L’Europa da ieri dispone di un sistema di certificazione per la sicurezza informatica, grazie al voto favorevole del Parlamento di Bruxelles, che dovrebbe consentire anche di fornire una risposta alle crescenti preoccupazioni legate al caso Huawei.

Con 586 voti favorevoli, 44 contrari e 36 astensioni è stato adottato in via definitiva il primo schema di certificazione UE per garantire prodotti, processi e servizi venduti all’interno dell’Unione Europea.

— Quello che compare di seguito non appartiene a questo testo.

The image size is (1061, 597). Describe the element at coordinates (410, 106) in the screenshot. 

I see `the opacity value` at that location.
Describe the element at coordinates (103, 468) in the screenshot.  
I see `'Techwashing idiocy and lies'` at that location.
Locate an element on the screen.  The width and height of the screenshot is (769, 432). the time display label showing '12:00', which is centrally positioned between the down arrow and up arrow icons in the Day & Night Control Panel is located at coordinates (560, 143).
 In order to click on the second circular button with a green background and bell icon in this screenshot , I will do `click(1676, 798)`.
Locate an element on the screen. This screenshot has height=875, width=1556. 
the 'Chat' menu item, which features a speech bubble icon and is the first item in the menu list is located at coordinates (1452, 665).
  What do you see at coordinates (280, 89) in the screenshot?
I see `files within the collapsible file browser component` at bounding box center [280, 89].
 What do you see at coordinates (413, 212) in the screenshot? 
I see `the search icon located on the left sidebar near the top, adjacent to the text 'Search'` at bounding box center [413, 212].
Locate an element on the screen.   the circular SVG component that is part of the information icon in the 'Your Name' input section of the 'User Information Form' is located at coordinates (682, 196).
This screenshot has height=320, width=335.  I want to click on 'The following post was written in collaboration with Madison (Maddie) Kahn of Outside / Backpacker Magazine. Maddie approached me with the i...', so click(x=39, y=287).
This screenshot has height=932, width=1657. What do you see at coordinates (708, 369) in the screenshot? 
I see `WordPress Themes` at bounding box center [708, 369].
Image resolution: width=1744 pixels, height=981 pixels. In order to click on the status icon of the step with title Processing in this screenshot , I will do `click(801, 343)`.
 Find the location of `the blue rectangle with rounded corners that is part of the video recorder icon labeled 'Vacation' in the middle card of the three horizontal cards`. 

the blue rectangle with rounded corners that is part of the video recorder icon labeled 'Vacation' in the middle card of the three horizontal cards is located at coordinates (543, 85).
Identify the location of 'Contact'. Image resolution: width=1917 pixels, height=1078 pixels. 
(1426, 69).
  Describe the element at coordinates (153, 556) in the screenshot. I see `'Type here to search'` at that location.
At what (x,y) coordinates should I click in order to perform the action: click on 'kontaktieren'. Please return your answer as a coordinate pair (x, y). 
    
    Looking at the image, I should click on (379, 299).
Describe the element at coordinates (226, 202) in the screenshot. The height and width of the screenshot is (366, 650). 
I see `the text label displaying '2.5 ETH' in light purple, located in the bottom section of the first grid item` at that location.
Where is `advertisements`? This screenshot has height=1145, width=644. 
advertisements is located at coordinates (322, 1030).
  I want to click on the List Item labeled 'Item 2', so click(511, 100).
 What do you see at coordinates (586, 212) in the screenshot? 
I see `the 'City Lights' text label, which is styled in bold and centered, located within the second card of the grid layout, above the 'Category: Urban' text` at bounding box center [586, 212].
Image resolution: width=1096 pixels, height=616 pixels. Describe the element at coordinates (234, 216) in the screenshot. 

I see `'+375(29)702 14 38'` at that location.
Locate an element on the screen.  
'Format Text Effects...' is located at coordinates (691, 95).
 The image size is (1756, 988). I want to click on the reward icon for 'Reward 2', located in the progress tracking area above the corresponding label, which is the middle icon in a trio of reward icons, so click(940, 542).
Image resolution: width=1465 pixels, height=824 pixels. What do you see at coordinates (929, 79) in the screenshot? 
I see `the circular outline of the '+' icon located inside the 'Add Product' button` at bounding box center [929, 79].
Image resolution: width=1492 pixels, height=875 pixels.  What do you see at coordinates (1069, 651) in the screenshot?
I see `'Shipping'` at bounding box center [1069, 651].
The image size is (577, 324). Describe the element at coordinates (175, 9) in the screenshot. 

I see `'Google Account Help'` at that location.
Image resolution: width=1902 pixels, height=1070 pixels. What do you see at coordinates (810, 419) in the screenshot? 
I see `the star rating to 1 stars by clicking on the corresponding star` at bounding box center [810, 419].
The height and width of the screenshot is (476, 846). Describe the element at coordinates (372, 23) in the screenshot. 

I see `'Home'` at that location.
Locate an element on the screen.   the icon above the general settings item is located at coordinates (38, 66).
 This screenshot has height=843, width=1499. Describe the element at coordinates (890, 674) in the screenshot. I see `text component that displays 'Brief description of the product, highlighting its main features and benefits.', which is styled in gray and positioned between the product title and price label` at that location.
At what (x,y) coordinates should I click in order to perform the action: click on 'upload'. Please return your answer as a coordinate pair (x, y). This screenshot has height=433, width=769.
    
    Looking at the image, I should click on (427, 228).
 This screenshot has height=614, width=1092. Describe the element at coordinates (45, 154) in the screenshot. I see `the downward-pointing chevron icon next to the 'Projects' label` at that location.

“Il Parlamento ha inoltre adottato una risoluzione non legislativa, per alzata di mano, in cui si chiede un’azione UE contro le minacce alla sicurezza legate alla crescente presenza tecnologica della Cina nell’UE“, sottolinea la nota ufficiale. In questo caso la proposta è di “diversificare gli acquisti con diversi fornitori, introdurre procedure di appalto in più fasi, stabilire una strategia per ridurre la dipendenza dell’Europa dalla tecnologia di sicurezza informatica straniera e creare un sistema di certificazione cyber-sicurezza per l’introduzione del 5G”.

Inoltre il Cybersecurity Act, già concordato informalmente con i Ministri UE, prevede la certificazione delle infrastrutture critiche, comprese le reti energetiche, l’acqua e i sistemi bancari, oltre a prodotti, processi e servizi. Entro il 2023 la Commissione valuterà se tali nuovi sistemi volontari debbano essere resi obbligatori. In ogni caso l’Agenzia europea per la sicurezza informatica, l’ENISA, godrà di un mandato permanente e maggiori risorse.

“Questo importante successo consentirà all’UE di tenere il passo con i rischi per la sicurezza nel mondo digitale per gli anni a venire. La legislazione è una pietra angolare per far sì che l’Europa diventi un attore globale nel campo della sicurezza informatica. I consumatori, così come l’industria, devono potersi fidare delle soluzioni informatiche”, ha dichiarato dopo il voto la relatrice Angelika Niebler (PPE, DE).

Non resta che attendere l’approvazione formale della legge da parte del Consiglio. “Il regolamento entrerà in vigore 20 giorni dopo la sua pubblicazione”, conclude la nota. “La risoluzione sulla presenza cinese nell’UE sarà inviata alla Commissione e agli Stati membri”.